# [REQUIRED WORK]
Starting at the line containing "How do I perform: Click" and ending at the end of the material, give those lines again with "status bar" changed to "footer" and nothing else changed. Leave the pictures out.

# [DATA FOR THE TASK]
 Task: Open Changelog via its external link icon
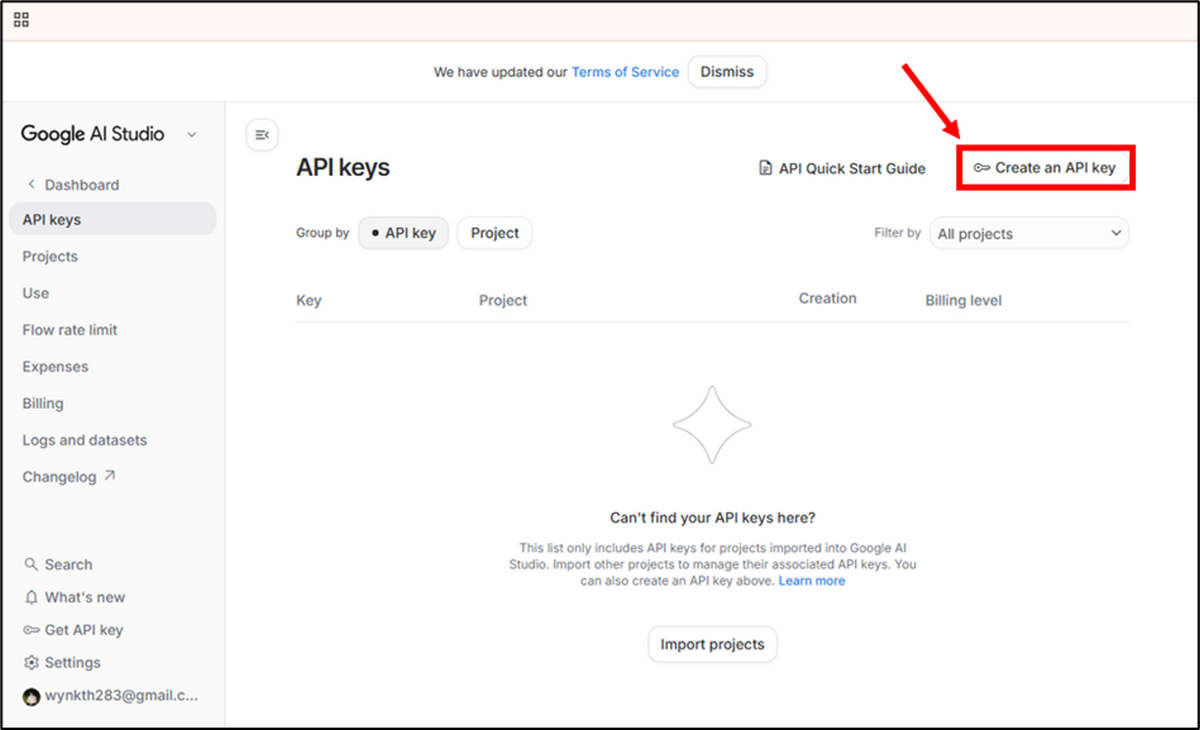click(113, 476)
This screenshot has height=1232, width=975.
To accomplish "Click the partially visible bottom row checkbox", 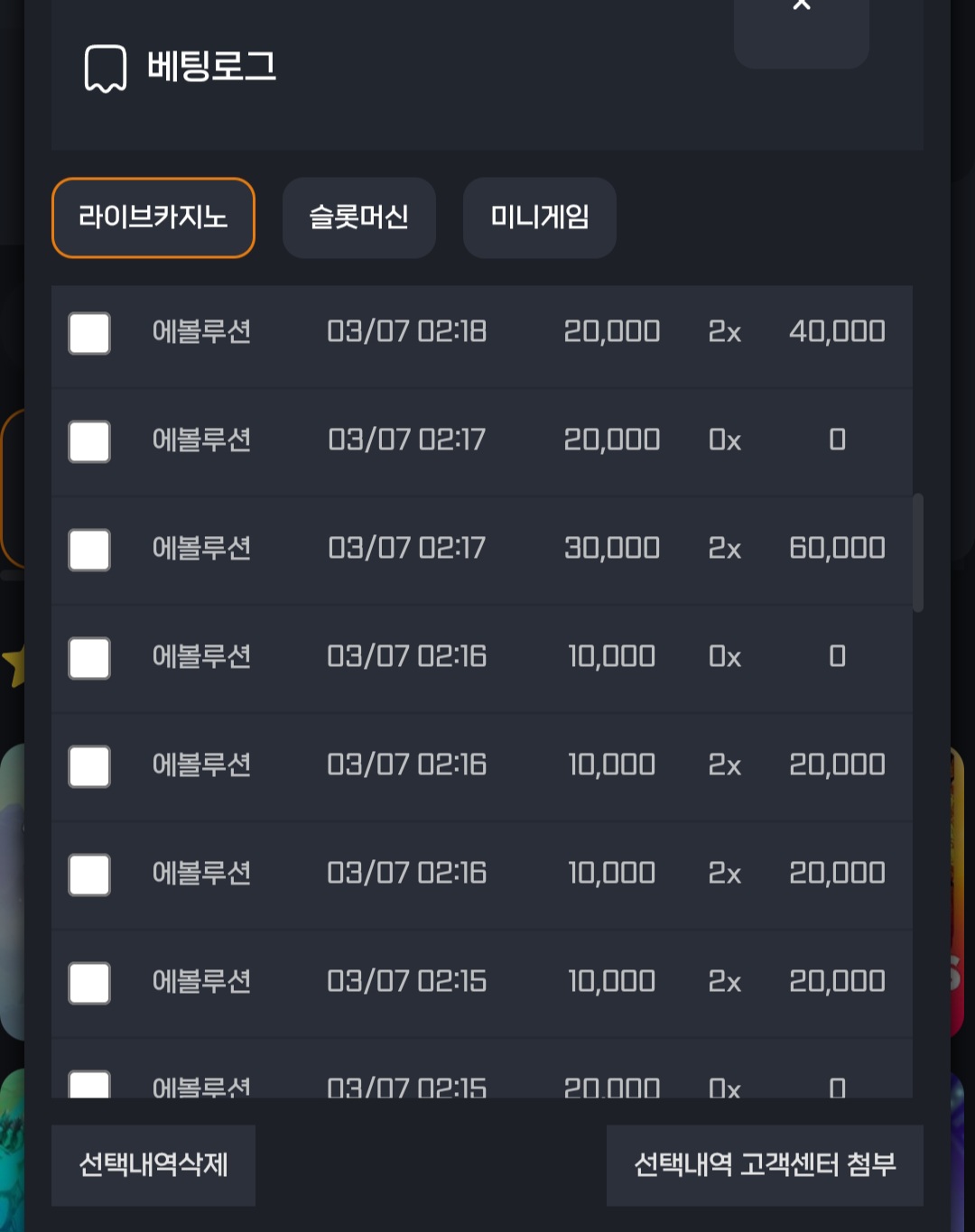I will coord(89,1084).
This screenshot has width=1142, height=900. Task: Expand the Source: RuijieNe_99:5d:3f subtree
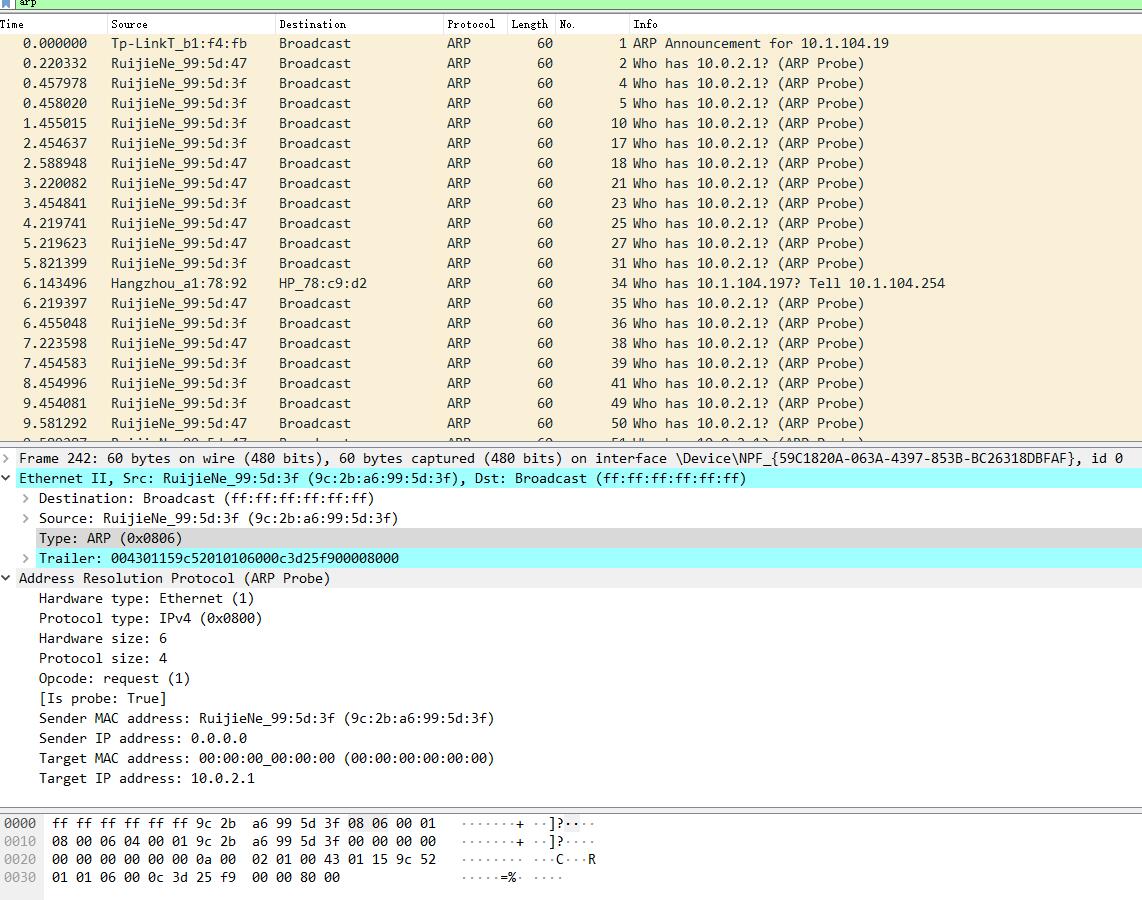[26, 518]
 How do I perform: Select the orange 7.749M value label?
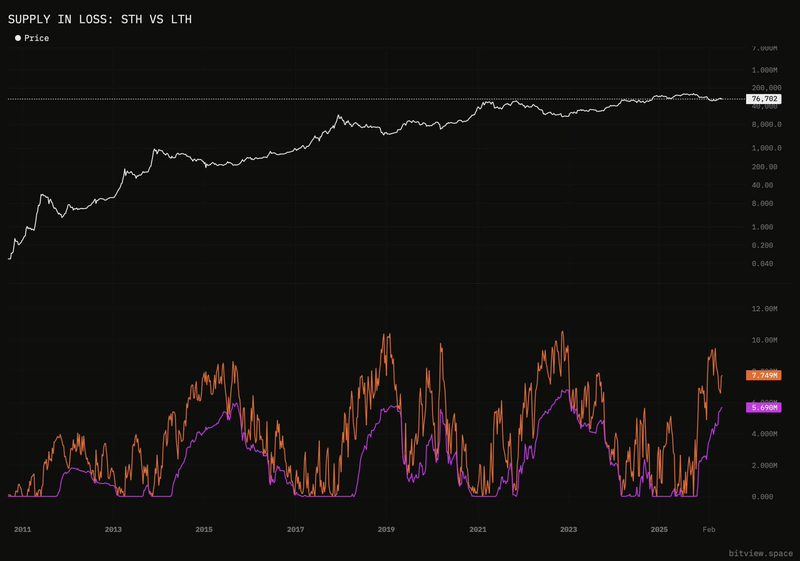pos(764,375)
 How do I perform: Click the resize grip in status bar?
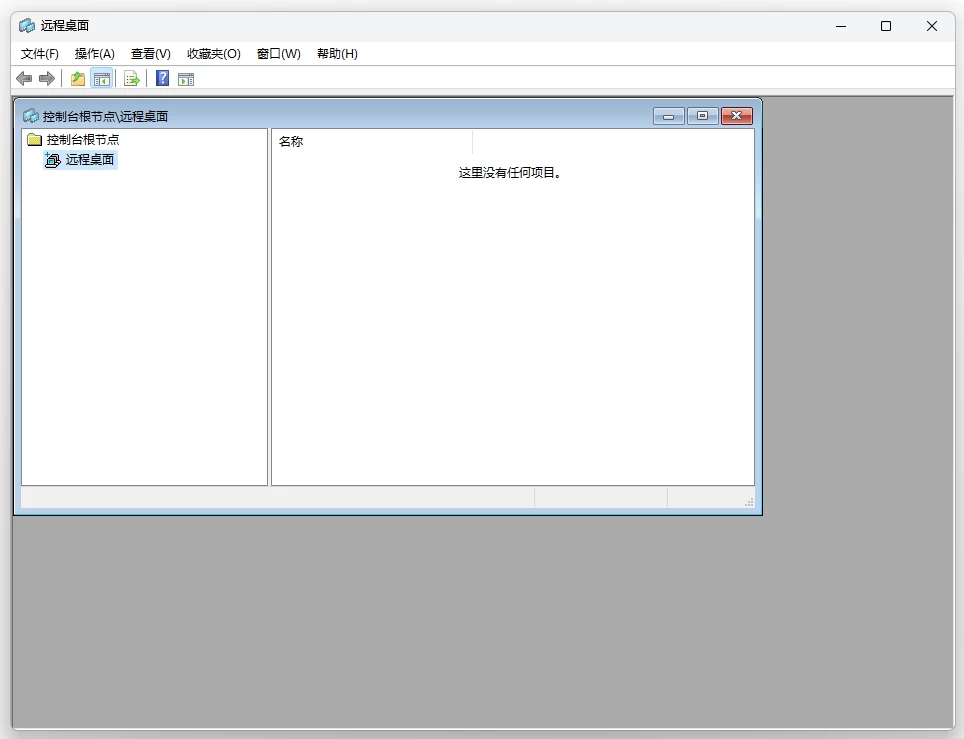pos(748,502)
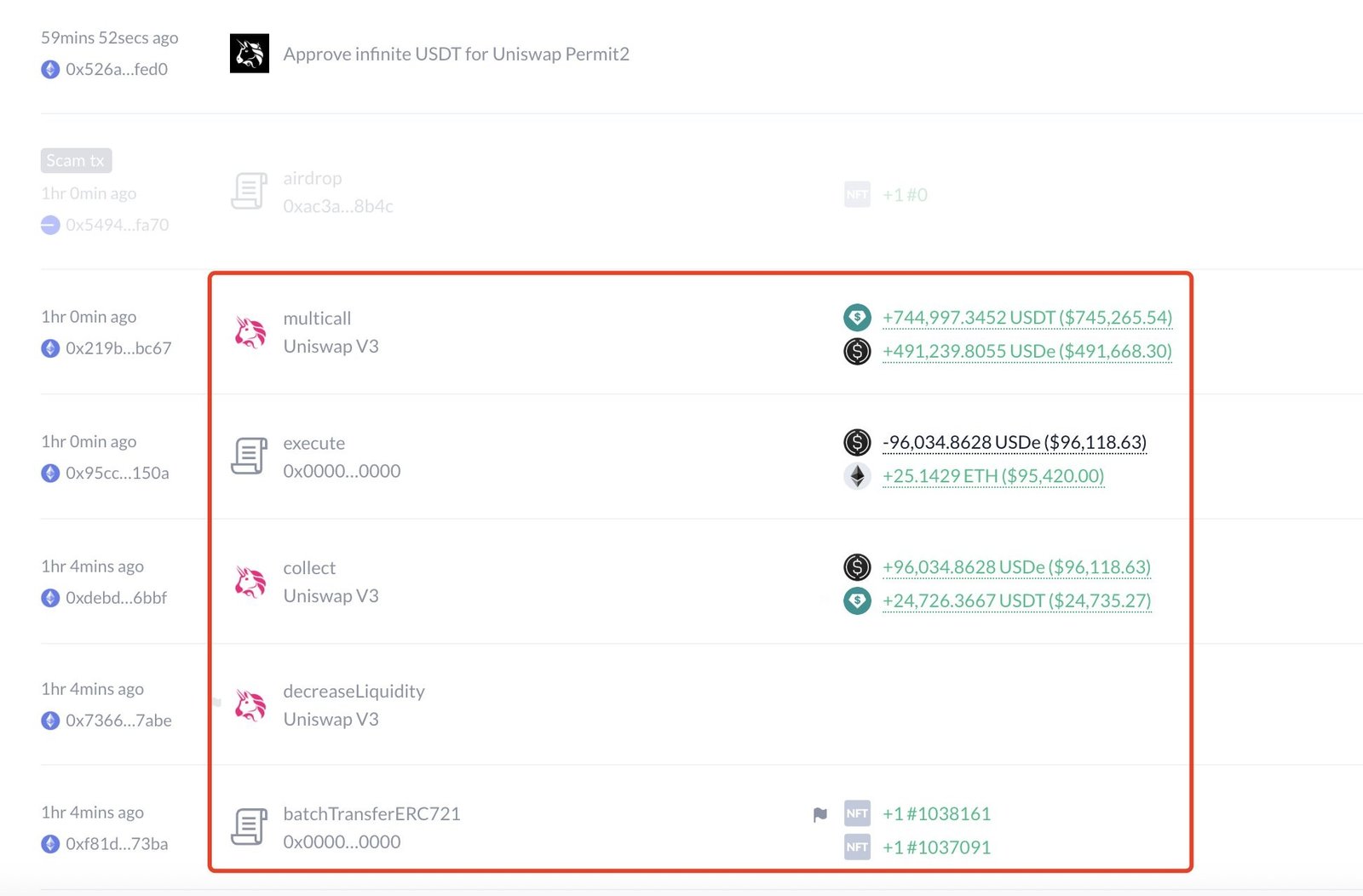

# [RESPONSE TO THIS TASK]
 How do I perform: Click the resize grip in footer?
pos(748,502)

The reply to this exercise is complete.